Within hours of Donald Trump’s federal indictment, a sitting congressman tweeted about war and retribution. Kari Lake, the failed Arizona gubernatorial candidate, said millions of gun owners would protect the former president. Scores of Trump’s defenders, ignoring the evidence and a clear need for legal accountability, said it was election interference, cooked up to damage his campaign.
We shouldn’t have to say it, but this kind of rhetoric from political leaders is reprehensible. Especially using barely veiled threats at a time of rising political violence. If even one person acted on those words, the consequences would be catastrophic.
Political leaders must take political violence seriously and condemn it in clear, specific terms. States United Action released a report this week examining Americans’ views on political violence.
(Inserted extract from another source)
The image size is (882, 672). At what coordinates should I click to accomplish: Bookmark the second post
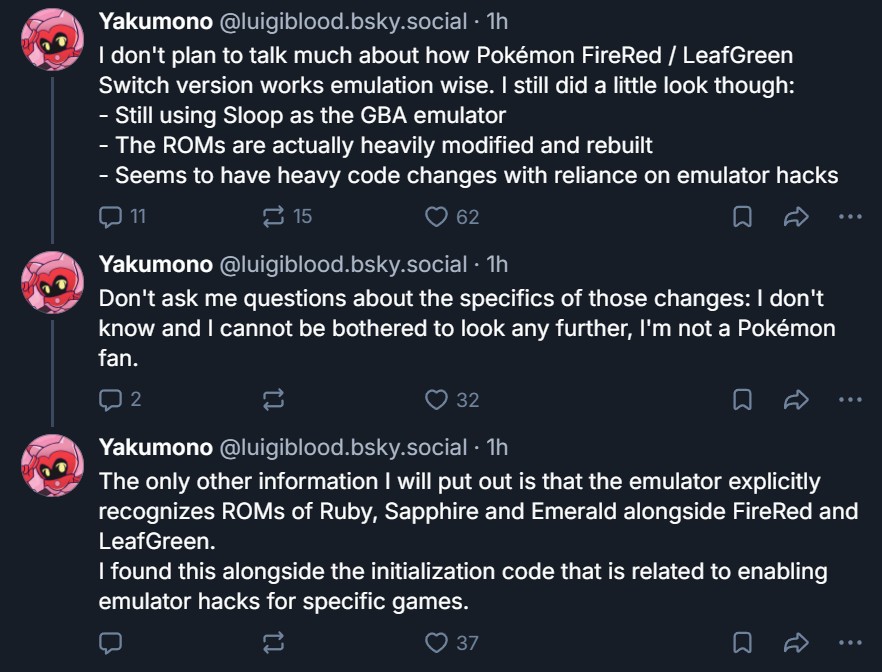(742, 400)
It shows that what our leaders say makes a big difference. That’s especially true when it comes to elections.
The report found that support for violence nearly doubles when Americans believe their preferred candidate has lost an election because of “unfair actions” by political opponents. So Trump’s howling about the indictment as election interference isn’t just predictable and wrong. It’s dangerous.
For the moment, accountability is winning out. And law enforcement is taking threats seriously. The crowds who showed up at Trump’s arraignment in Miami this week were raucous but contained. Much the same happened earlier this year in New York.
This is no accident. Analysts who study political violence say the prosecution of hundreds of Jan. 6 rioters has had a clear deterrent effect. People who might consider political violence are thinking twice because they know they’ll land in prison.
So accountability works. But that doesn’t excuse the reckless language in Trump’s defense—including from Trump himself.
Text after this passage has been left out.